Two of the figures on the monument are black Union soldiers, representing the 1st and 3rd Mississippi Infantry Regiments, African Descent, units that fought in the Vicksburg Campaign. One soldier is wounded and is being assisted by another soldier and a civilian field hand. The soldier is looking forward to the future and the field hand is looking back at his former life as a slave.
Almost all of the African American soldiers who participated in the Vicksburg Campaign were former slaves from Mississippi and Louisiana; others served in the Port Hudson Campaign that was going on at the same time down the Mississippi River at that Louisiana Confederate stronghold. There were many in the military and government who questioned whether these men would fight when they first entered the Army in 1863 after the Emancipation Proclamation cleared the way for the enlistment of black troops (in segregated units under white officers), so early on the troops were used as laborers, as garrison troops, or in other non fighting duty generally away from the action.

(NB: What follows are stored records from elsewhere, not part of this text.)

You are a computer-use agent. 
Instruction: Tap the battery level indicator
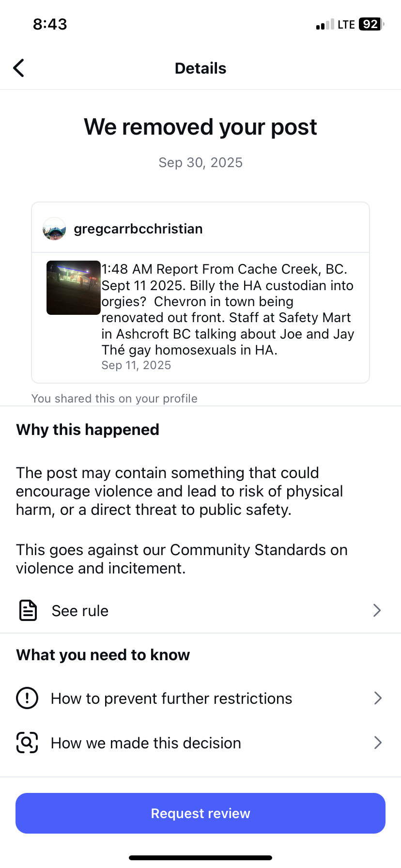coord(371,24)
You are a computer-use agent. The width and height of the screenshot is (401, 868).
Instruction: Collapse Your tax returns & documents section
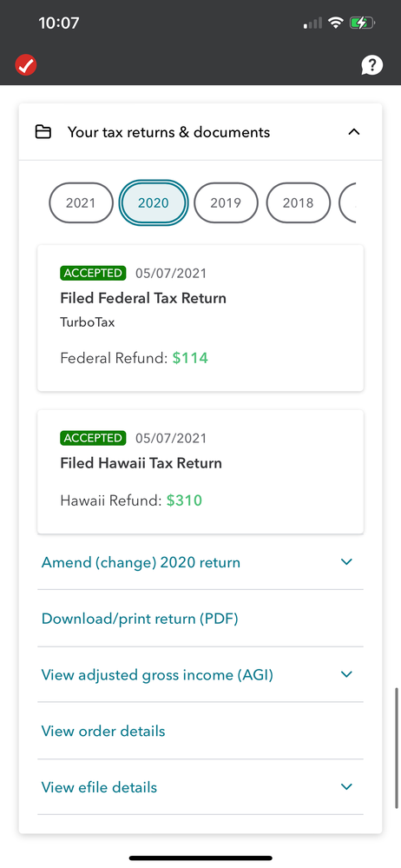point(354,132)
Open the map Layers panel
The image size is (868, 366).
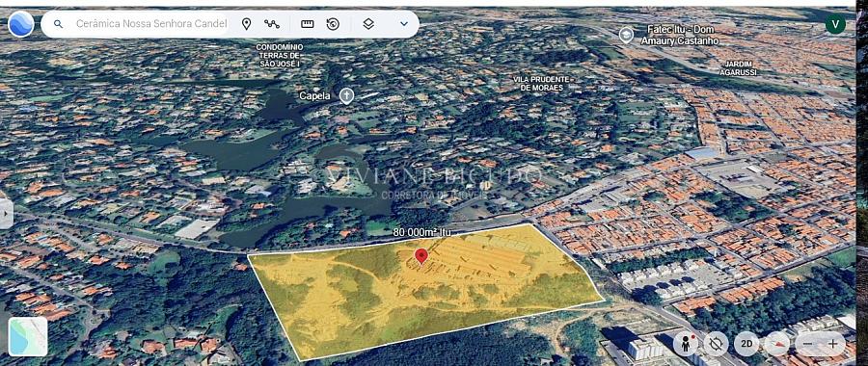(368, 24)
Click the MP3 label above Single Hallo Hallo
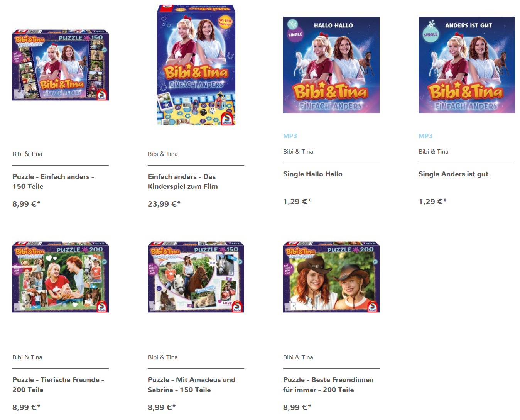 [x=290, y=136]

The 1st and 3rd Mississippi were two of the African American units assigned to the Union post at Milliken’s Bend, about 15 miles up the Mississippi River from Vicksburg, and on the west bank of the river in Louisiana. The post was staffed by mostly Black troops who were poorly armed and had little training, with one White regiment also present. On June 7th, 1863, while the Siege of Vicksburg was underway down river, Confederates attacked Milliken’s Bend as part of an attempt to draw off Union forces and relieve pressure on the besieged city. The fighting was intense and at times hand to hand, and the Black troops fought hard and held on until artillery fire from gunboats on the river compelled the Confederates to withdraw. Federal casualties were reported as 101 killed, 285 wounded, and 266 missing or captured, with about 90 percent of the losses occurring in the African American regiments.
The brave effort by the African American troops, at Milliken’s Bend helped convince the skeptics that Black troops would indeed fight, a point reinforced at the Battle of Fort Wagner near Charleston, S.C. a few weeks later. The Union now had another significant source of manpower, and nearly 200,000 African American soldiers and sailors served in the Union Army and Navy.